Commentators were alarmed by the continued rise in economic inactivity.
Recruitment and Employment Confederation chief executive Neil Carberry said: “Unless we can better tackle inactivity, including long-term health issues, and find ways to be more productive with technology and skills, the UK will not grow as it could. Given that higher growth is the secret sauce for lower taxed and better funded-public services, every party should have the workforce at the heart of its thinking.”
Julia Turney, a partner and head of platform and benefits at Barnett Waddingham, said: “With GDP bouncing back from recession and an interest rate cut now priced in for the coming months, today’s rise in job figures runs counter to the story of an economic recovery. This economic inactivity threatens to impede our growth plans.

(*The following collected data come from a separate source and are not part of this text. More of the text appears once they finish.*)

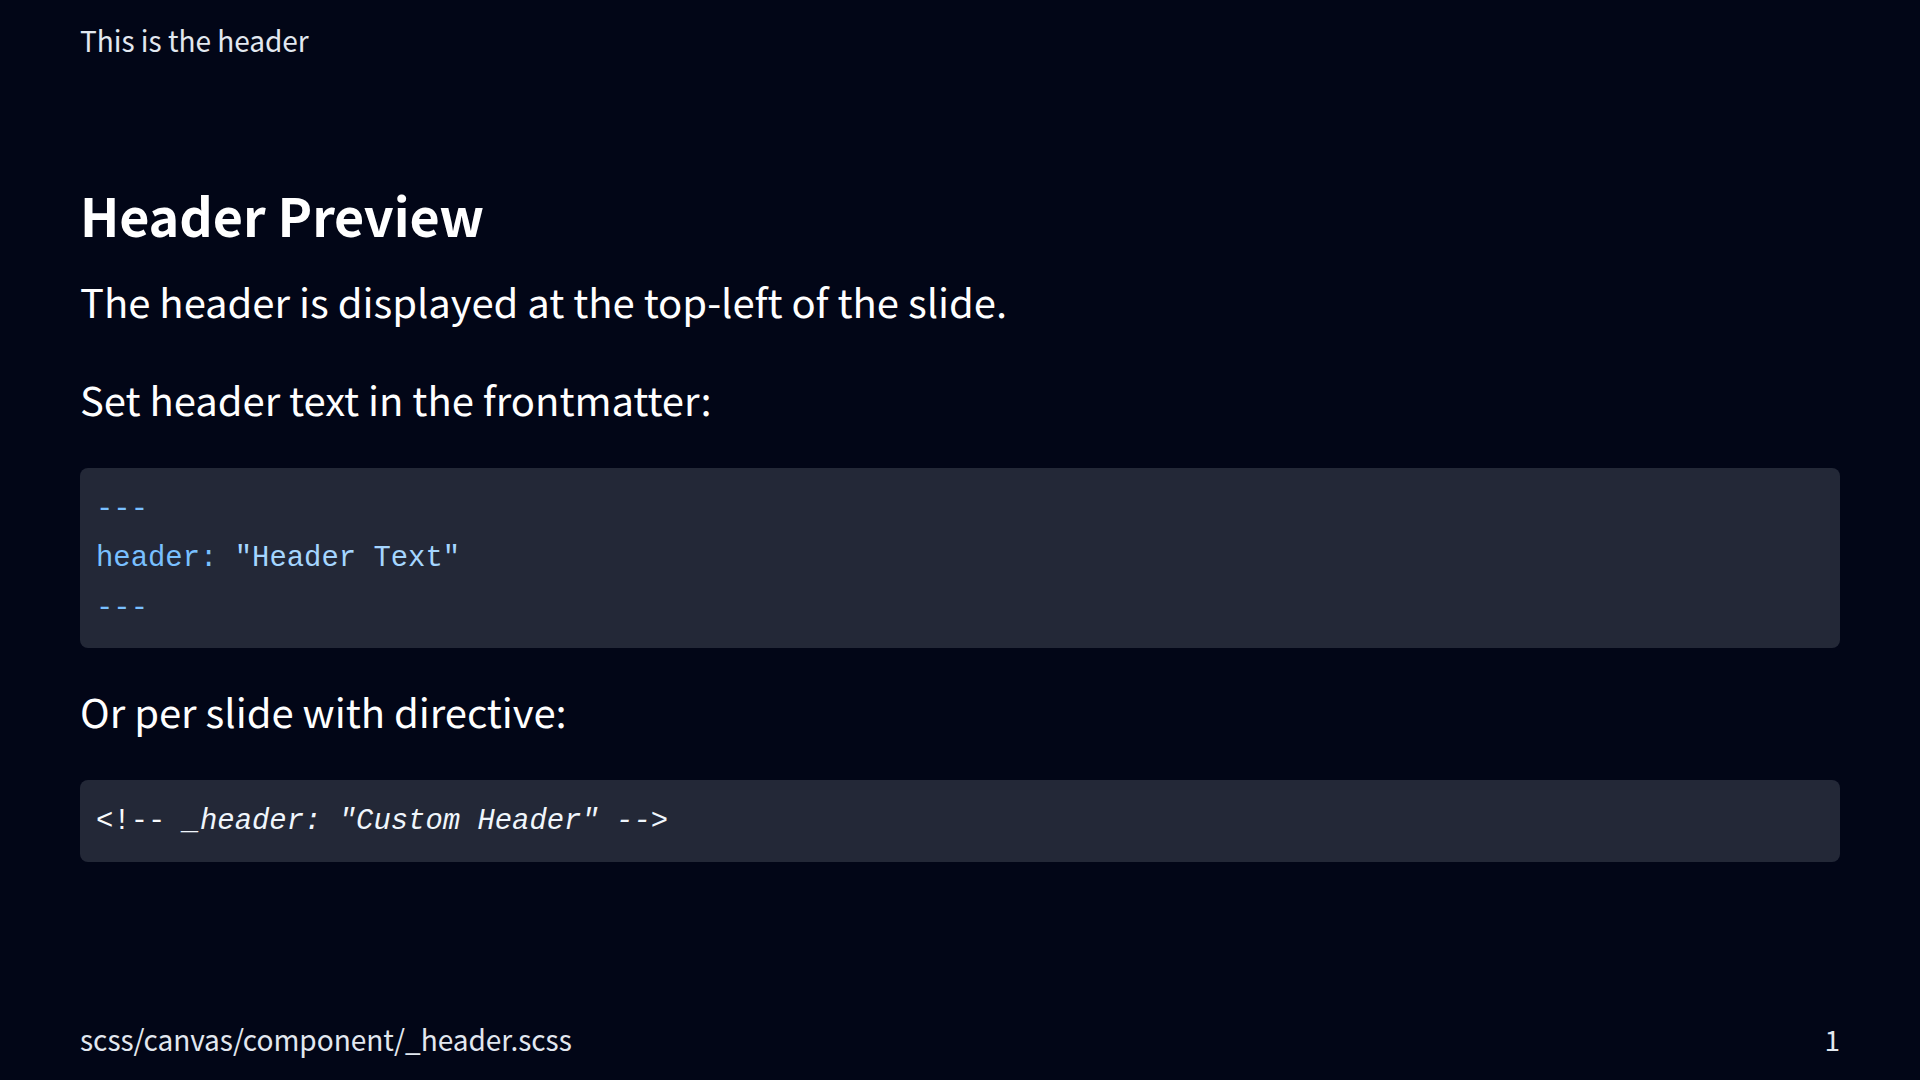Click the word "displayed" in the first sentence
This screenshot has width=1920, height=1080.
[x=427, y=304]
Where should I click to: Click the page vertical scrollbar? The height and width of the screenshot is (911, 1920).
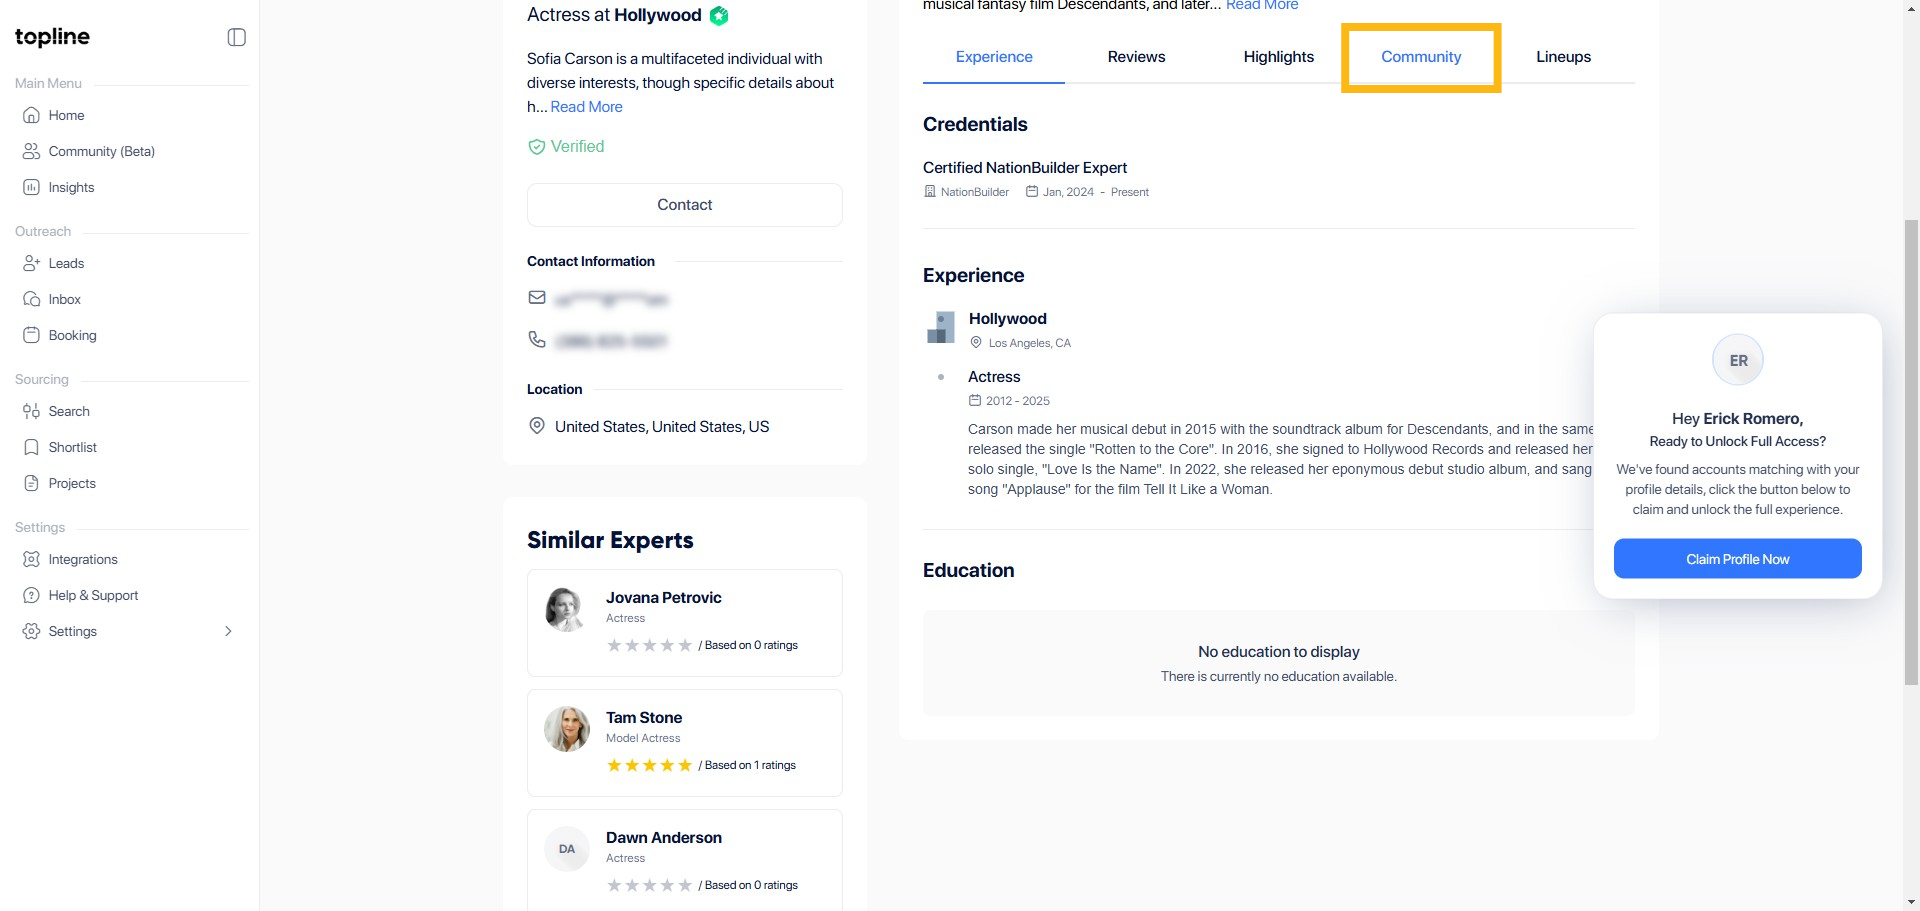pyautogui.click(x=1911, y=450)
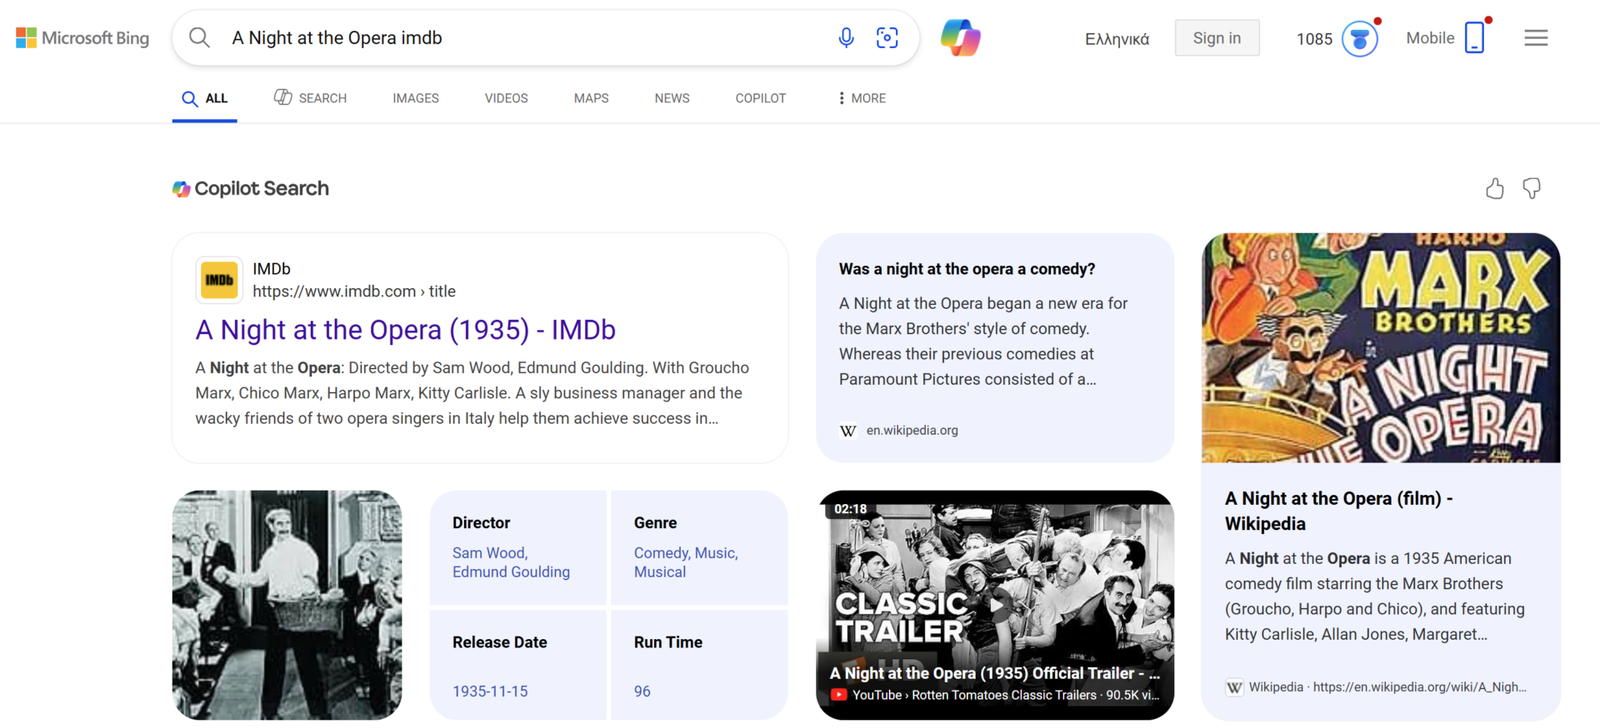The width and height of the screenshot is (1600, 728).
Task: Click in the search query field
Action: pos(520,38)
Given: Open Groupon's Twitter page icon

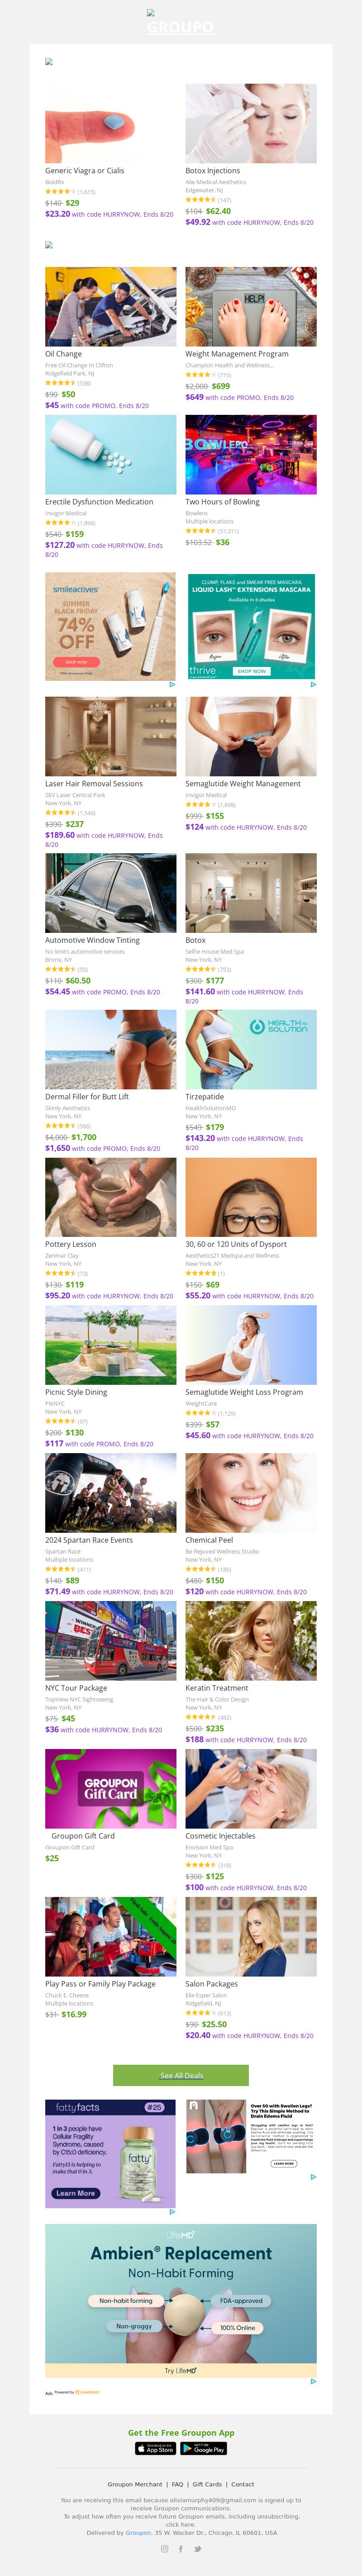Looking at the screenshot, I should tap(198, 2548).
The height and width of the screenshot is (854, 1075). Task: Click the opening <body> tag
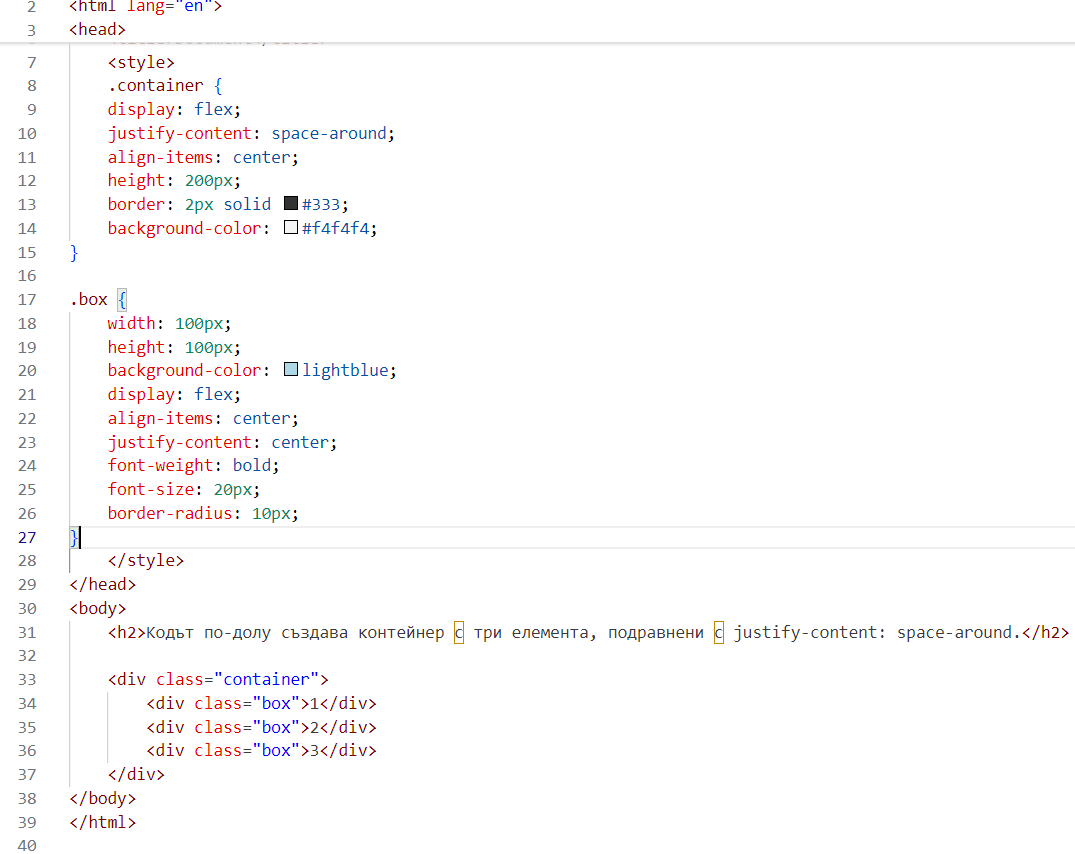tap(98, 608)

“Employers should consider the barriers preventing people from entering and returning to the workforce, including those related to wellbeing. Taking a less rigid approach to the work day could be just what’s needed to help employees balance their rehabilitation needs and mental health requirements. Businesses should evaluate the effectiveness of these initiatives on an ongoing basis to identify what approaches are working and where adjustments are needed.”
Unless we can better tackle inactivity, including long-term health issues, and find ways to be more productive with technology and skills, the UK will not grow as it could.” – Neil Carberry, REC
Ben Harrison, director of the Work Foundation at Lancaster University, said the government’s plans to tighten welfare benefits risked pushing people with long-term conditions further away from the workforce.
“Since January to March 2023, on average, the number of people who are economically inactivity due to ill health has risen by 295 people a day. It is vital that the government works closely with employers and other agencies to stem the flow of people who are leaving work due to sickness,” he said.
“And as one in three people (633,000) who are long-term sick report they want to work, the government must prioritise de-risking the journey back to secure and sustainable work for those people with tailored employment support.”
The CBI’s director of future of work, Matthew Percival, was concerned about the impact pay increases could have on the wider economy.
“While there continue to be signs of the labour market cooling, it is still overheating and there is not yet any indication that pay rises are reducing to a level compatible with easing inflation and reducing interest rates,” he said.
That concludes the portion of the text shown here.